As I look back on those turbulent times I can’t help but believe that perhaps the Lord had reserved Elder McConkie (and others of that era) for the work they would do in grounding the church during the upheaval of the 60’s & 70’s. While McConkie may have been wrong about some things he was right about the things that really mattered–perhaps almost to a fault at times. But that’s what the church needed in those days–IMO.
Personally, I don’t remember BRM fondly. I grew up in the late 60s & 70’s I found him to be bloviating, self obsessed, austere, unapproachable and certainly one of the Church’s “hardliners”. So many of the doctrines he declared to be true (beyond any doubt) have since been disavowed or (more often than not) sent down the memory hole.
I’m glad he’s gone to his reward; and we don’t have to deal with him any further.
I am with LeftHL on this – I am of the BRM-ruled generation, but I was repulsed by his ‘this-is-the-way-it-is’ manner of speaking. I usually thought a doctrinal discussion should be along the lines of ‘come, let us reason together’. I wondered how miserable it would be to be one of his children, living under his ‘be good or begone’ precepts, but I have heard people say that he was completely different (nicer, more complimentary, more supportive) at home, so I suppose he is a mixed bag.
Thanks for the post. I appreciate the reminder that human beings are complicated and that turning each other into caricatures is neither kind nor helpful to understanding. I must strongly disagree, though, with calling Bruce R. McConkie an “intellectual.” While he clearly had an active mind and great intellect, an intellectual is typically someone who engages deeply with complex ideas and who values careful, critical thinking. He did neither. And it doesn’t do to label him as just a “different type” of intellectual.

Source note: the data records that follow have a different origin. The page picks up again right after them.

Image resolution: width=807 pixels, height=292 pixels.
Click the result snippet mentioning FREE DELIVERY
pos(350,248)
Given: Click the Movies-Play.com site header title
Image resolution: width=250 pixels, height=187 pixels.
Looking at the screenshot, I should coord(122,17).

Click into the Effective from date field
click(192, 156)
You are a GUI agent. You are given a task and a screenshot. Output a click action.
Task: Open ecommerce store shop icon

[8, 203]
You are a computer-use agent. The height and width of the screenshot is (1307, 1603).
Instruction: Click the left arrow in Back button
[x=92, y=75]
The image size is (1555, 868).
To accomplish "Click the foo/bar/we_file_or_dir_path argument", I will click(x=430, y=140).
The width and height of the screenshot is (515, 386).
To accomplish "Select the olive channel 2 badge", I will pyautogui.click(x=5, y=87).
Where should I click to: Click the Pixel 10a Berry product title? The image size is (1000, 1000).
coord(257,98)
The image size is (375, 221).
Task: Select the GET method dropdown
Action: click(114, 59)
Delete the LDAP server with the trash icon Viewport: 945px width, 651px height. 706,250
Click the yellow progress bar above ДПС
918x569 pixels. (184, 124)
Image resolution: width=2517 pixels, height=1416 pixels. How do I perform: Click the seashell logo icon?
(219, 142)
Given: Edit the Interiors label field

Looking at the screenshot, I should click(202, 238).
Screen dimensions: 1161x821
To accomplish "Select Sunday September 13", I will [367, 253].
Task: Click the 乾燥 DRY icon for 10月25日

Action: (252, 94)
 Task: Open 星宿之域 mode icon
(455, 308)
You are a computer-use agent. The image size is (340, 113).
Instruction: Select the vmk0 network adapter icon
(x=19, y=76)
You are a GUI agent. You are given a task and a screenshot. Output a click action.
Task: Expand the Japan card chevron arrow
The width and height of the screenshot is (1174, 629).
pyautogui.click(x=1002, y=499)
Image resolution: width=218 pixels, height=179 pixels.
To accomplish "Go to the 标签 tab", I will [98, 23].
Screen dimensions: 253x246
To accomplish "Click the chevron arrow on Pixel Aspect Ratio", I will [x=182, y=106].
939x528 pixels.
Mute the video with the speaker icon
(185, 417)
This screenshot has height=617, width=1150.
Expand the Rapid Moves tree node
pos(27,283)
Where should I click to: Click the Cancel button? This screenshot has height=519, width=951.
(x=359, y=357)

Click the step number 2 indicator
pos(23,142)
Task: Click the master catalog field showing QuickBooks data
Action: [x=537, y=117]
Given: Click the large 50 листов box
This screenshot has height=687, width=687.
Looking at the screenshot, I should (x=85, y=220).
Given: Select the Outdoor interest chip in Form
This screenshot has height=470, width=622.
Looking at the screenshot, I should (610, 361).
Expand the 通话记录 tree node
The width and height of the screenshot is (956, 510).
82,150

Elder McConkie publicly denounced the critical study of the scriptures. He also showed favor for his own opinions as a church leader over the thoughtful consideration of contemporary thinkers (e.g., his very regrettable treatment of of Eugene England). Also, he dismissed scientific knowledge if he sensed incongruence with his own scriptural interpretations (e.g., his teachings against evolution). And he played a big role in the correlation effort which had as one of its purposes to limit independent intellectual and theological thought within the Church.
Saying Elder McConkie was just a different sort of intellectual disregards the meaning of the word. It’s akin to calling a chef “an innovator,” but who never incorporates new techniques and who sticks to a single traditional recipe. While Elder McConkie was undoubtedly smart and had a keen intellect, history shows that he applied his intellectual abilities in a decidedly anti-intellectual way. To label him otherwise is to misrepresent history.
Bruce McConkie was dogmatic and his dogmatism (regarding the LDS Church’s racial bigotry) came back to bite him. The LDS Church’s First Presidency, 15 December 1969, falsely claimed Joseph Smith, Jr., and God had restricted blacks of African descent from the LDS priesthood (which McConkie had bought into); but when it was discovered that Joseph (The Prophet of The Restoration) had signed the 1836 Elijah Able license as an elder, President Spencer Kimball and The Twelve (one of whom was McConkie) decided it was time to announce a new “Revelation” which was accomplished on 9 June 1978.
The last four postings seem to resonate with me.
I read the entire interview at From the Desk, and found it extremely frustrating. How many times can Joseph Spencer say, “I haven’t studied this enough to know how it happened, but I’m telling you how it happened” and still be taken seriously?